Setelah semua perkuliahan usai seluruh pelajar dikampus ini membubarkan diri mereka, Termasuk diantaranya adalah Chika yang asik berjalan sambil bercakap-cakap bersama seorang temannya tadi. Ruangan itu sejenak menjadi sepi, Chika sudah berjalan keluar areal kampus untuk segera menuju rumahnya. Namun ada yang sama ketika ia datang sampai ia pulang dipersimpanagn itu. Seorang pemulung permpuan paruh baya itu masih berdiri di tempat yang sama. Tatapan mata Chika yang tajam kearah perempuan itu berbalas menjadi respon senyum dari pemulung dekil kearah Chika. Namun hal ini yang menjadi dasar ketakutannya, hingga tatapan mata mereka berdua yang bertemu disatu titik menjadikan Chika berjalan dengan tidak memperhatikan jalannya. Dan karena kecerobohan yang menerkam Chika, membuatnya terperosok kedalam selokkan. Dalam sekejap rasa takut perempuan angkuh itu berubah menjadi kemarahan yang tak terkendali. Wanita kumuh tersebut dengan rasa ibanya mendekati Chika dan menjulurkan tangannya untuk menolong Chika. Namun apa yang didapatnya, pemulung itu menjadi sasaran kemarahan Chika karena ia dianggap sebagai penyebab celaka yang didapatnya.
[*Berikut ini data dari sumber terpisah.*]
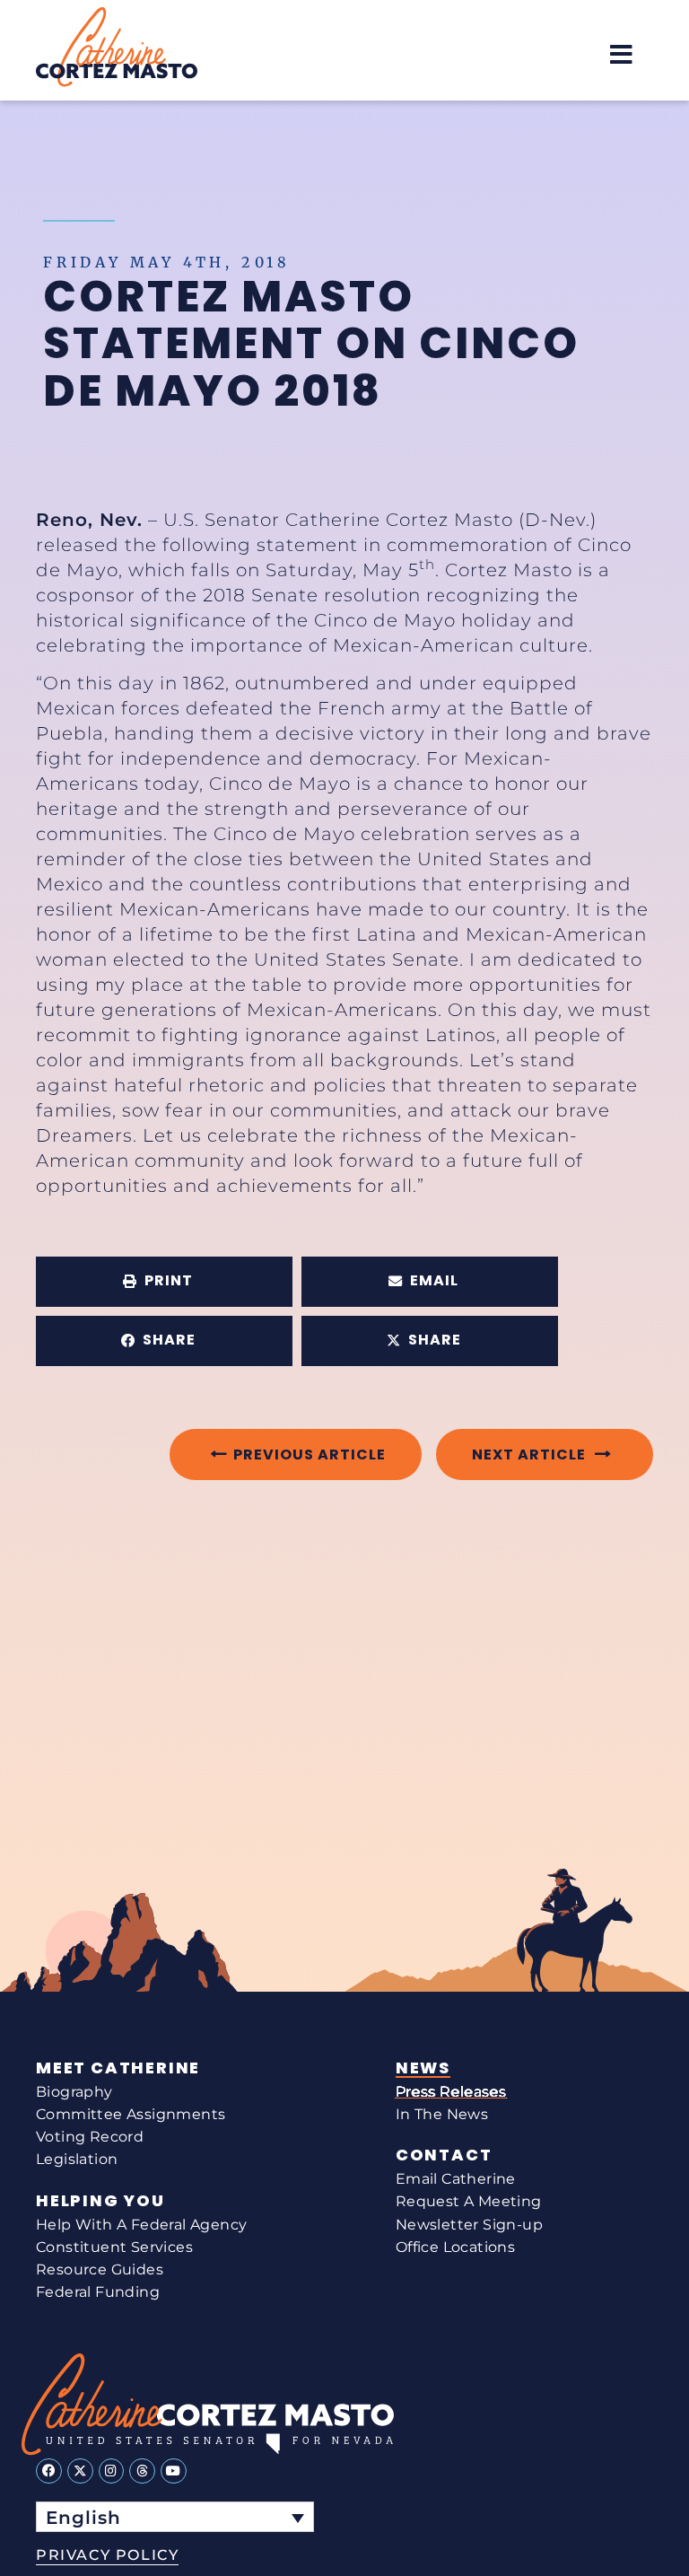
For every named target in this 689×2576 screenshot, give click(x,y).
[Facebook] (49, 2471)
Kemarahan Chika tak terkendali, segala hujatan serta makian ia lontarkan kearahnya. Hingga perkataan yang sangat menyakiti perempuan itu membuatnya terpaku dengan hati yang terluka, sapaan senyum yang biasa ia lontarkan kearah Chika ia perbuat hanya untuk mendapatkan balas senyum dari Chika. Namun saat ini apa yang didapatnaya, perasaan bersalah dengan luka mendalam sebagai seseorang yang bernaluri keibuan membuatnya segera pergi meninggalkan tempat itu. Hanya isak tangis diwajahnya yang mengantarkan kepergian pemulung ini untuk pergi menjauh dan tak akan kembali ketempat tersebut.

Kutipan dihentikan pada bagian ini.